Monberg zostaje w Tarnowie

Po czarnej środzie, w której Janusz Kołodziej oświadczył, że odchodzi z Tarnowa nastąpił czwartek, który przyniósł kontrakt z Jesperem Monbergem. Doświadczony Duńczyk jeszcze w 2008 roku ścigał się dla ekstraligowej Stali Gorzów, gdzie furory nie zrobił, a prezes Władysław Komarnicki szybko się go pozbył. Odbudował się w pierwszej lidze, a teraz po awansie tarnowian ma być jednym z jeźdźców tzw. drugiego trzonu. Dla Duńczyka będzie to drugi rok z rzędu w barwach "Jaskółek".

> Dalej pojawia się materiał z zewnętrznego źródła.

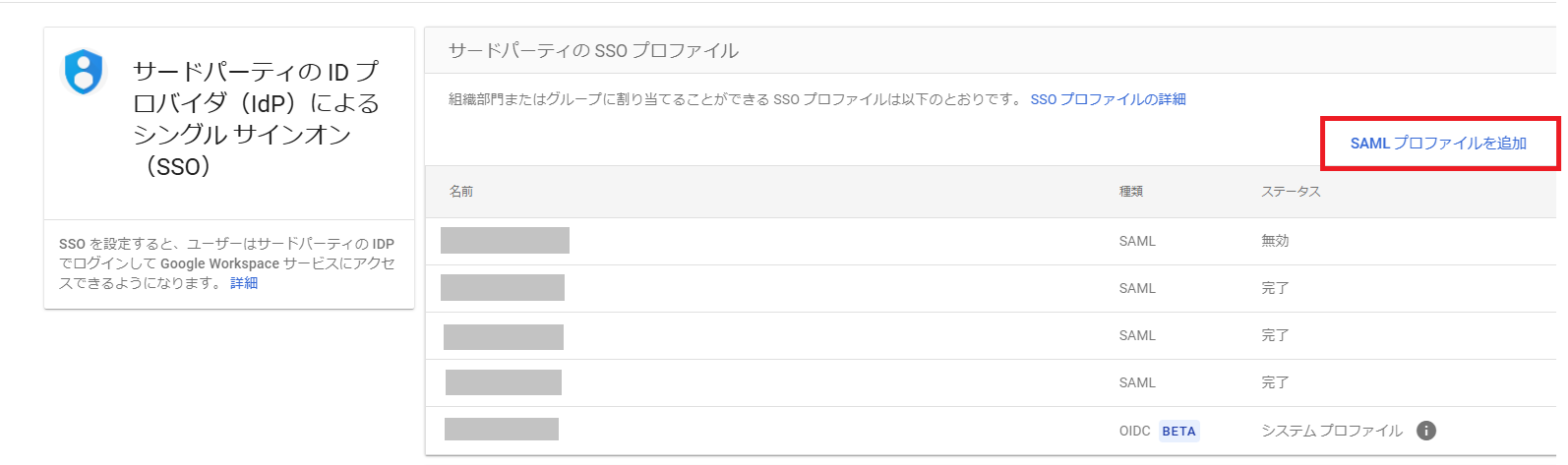Follow the 詳細 link in the left card
This screenshot has width=1568, height=465.
click(244, 283)
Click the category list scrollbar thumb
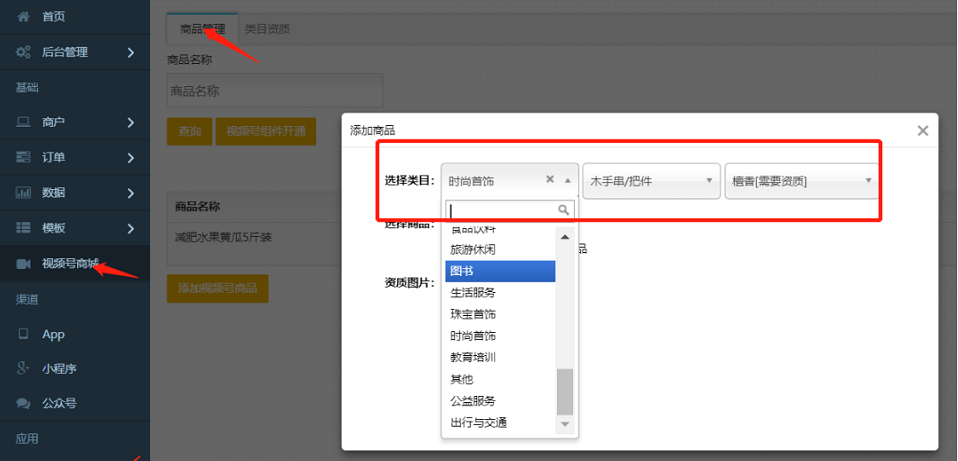The image size is (958, 461). coord(565,391)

- Wysłaliśmy Jesperowi nasze warunki, a on je szybko zaakceptował. Zdajemy sobie sprawę, że jest to zawodnik drugiej linii, ale tacy też są w zespole potrzebni. Ważne punkty zdobywał dla nas zwłaszcza na wyjazdach dlatego myślimy, że poradzi sobie w Ekstralidze. On też przecież nie podpisałby z nami drugiej z rzędu umowy gdyby nie zdawał sobie sprawy, że sobie da radę w najlepszej lidze świata - mówi dla SportoweFakty.pl prezes "Jaskółek" Bogdan Gurgul.